Coadministration doubles time to disease progression
A trial conducted by the Study of Ocular Complications of AIDS (SOCA) group has found that a combination of the intravenous formulations of ganciclovir and foscarnet is superior to either IV agent alone in preventing the progression of CMV retinitis in patients with advanced HIV disease. SOCA recruited 279 AIDS patients with diagnosed retinitis, all of whom were already receiving treatment with one of the study drugs, and randomized those subjects to one of three therapy arms:
Masked fundoscopic examinations revealed a difference in mean time to disease progression, with patients on combination therapy deriving a significant advantage. (Mean time to progression was 1.3 months with IV foscarnet, 2.0 months with IV ganciclovir, and 4.3 months with the combination.) Investigators found that patients on monotherapy suffered greater loss of visual field than those who received both drugs.

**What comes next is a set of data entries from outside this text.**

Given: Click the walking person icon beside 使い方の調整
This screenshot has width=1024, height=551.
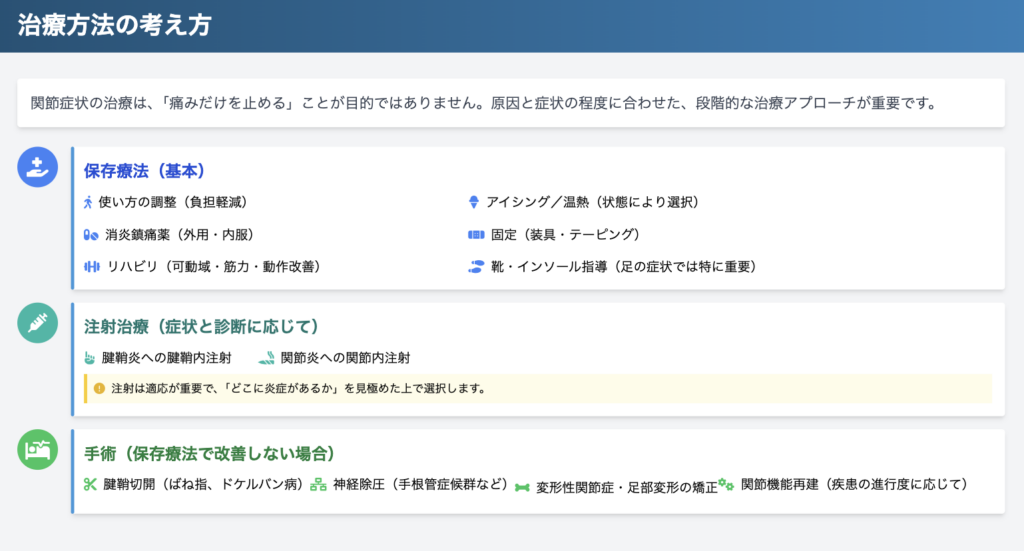Looking at the screenshot, I should click(89, 202).
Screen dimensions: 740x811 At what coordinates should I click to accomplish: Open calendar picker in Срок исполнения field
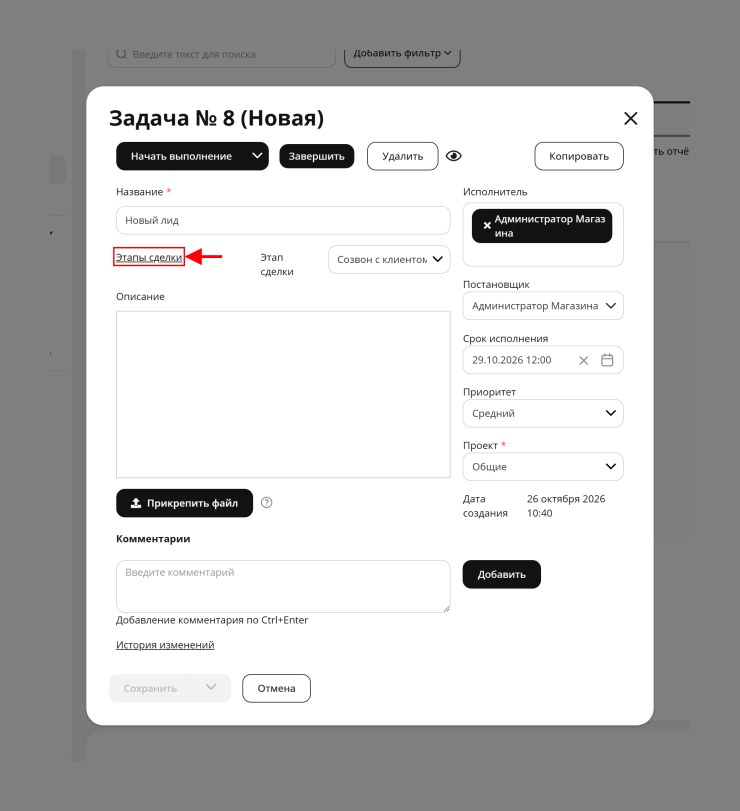[607, 360]
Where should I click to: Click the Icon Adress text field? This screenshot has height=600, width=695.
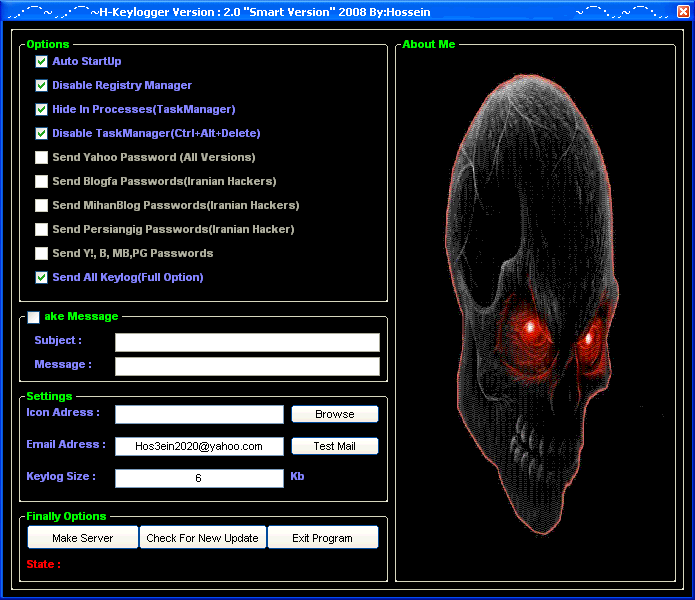point(199,414)
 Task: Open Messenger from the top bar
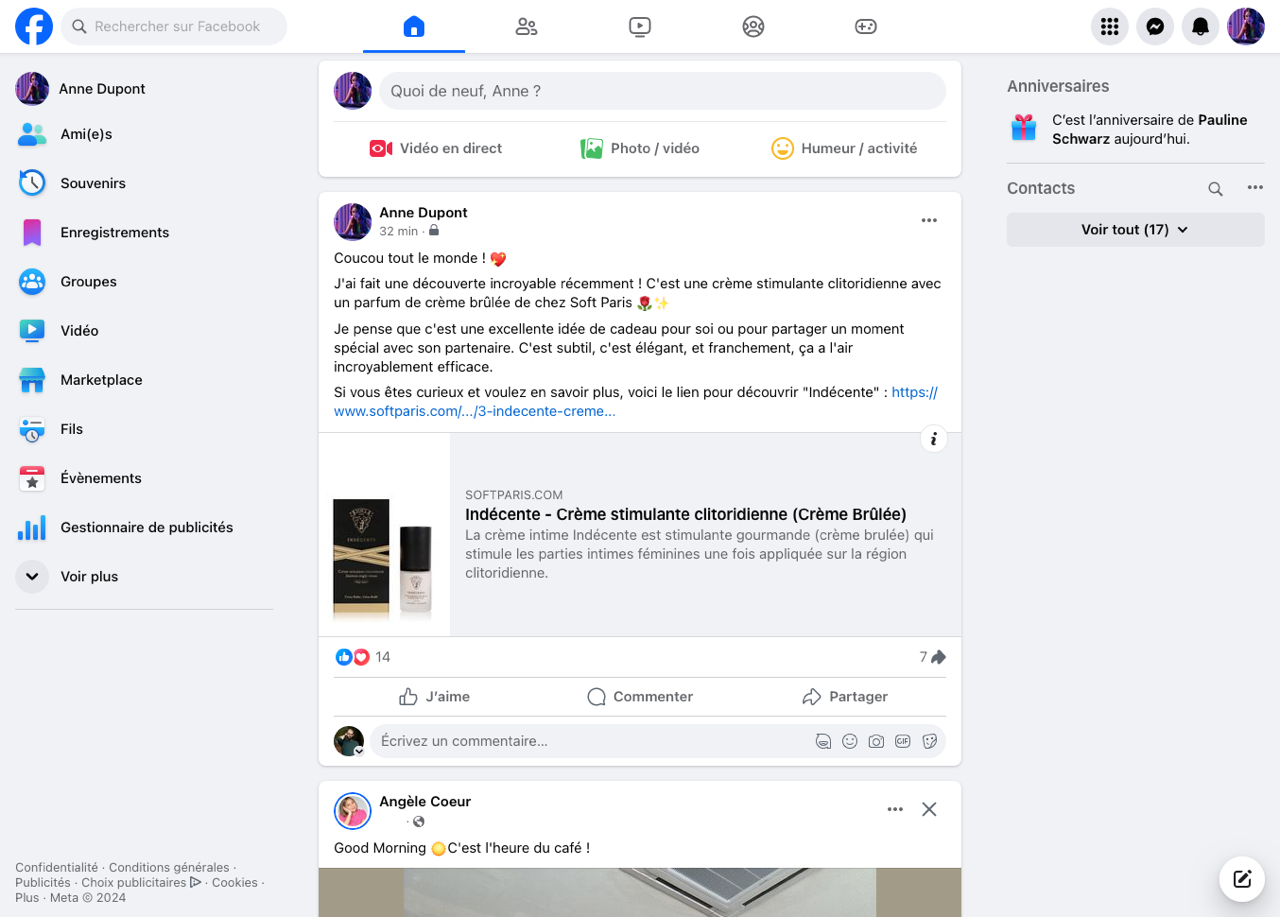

Furthermore, patients on combination therapy had a smaller area of retinal involvement (1.19% per month with the two-drug combination, versus 1.40% with ganciclovir alone and 2.47% with foscarnet alone).
However, patients in all three arms of the study experienced similar changes in visual acuity, and combination therapy did not appear to confer a survival benefit. (Mean survival was 8.4 months with foscarnet, 9.0 months with ganciclovir, and 8.6 months with both drugs.) Both drugs are toxic, and the investigators report that most of their patients required treatment with Neupogen® during the trial, to combat the adverse effects of therapy.
Overall, the combination of ganciclovir and foscarnet appears to be associated with better management of CMV retinitis, but the formidable demand that two lengthy daily infusions place on a patient's time, tolerance, and quality of life is an important factor of clinicians and their patients to consider before initiating combination therapy.
In a related development, French researchers report having achieved favorable results with the combination of IV ganciclovir and foscarnet in AIDS patients with neurological complications of CMV infection. This group used 60 mg/kg q8 of foscarnet and 5 mg/kg q12 of ganciclovir for induction, then switched to 90 mg/kg/d of foscarnet and 5 mg/kg/d of ganciclovir for maintenance therapy.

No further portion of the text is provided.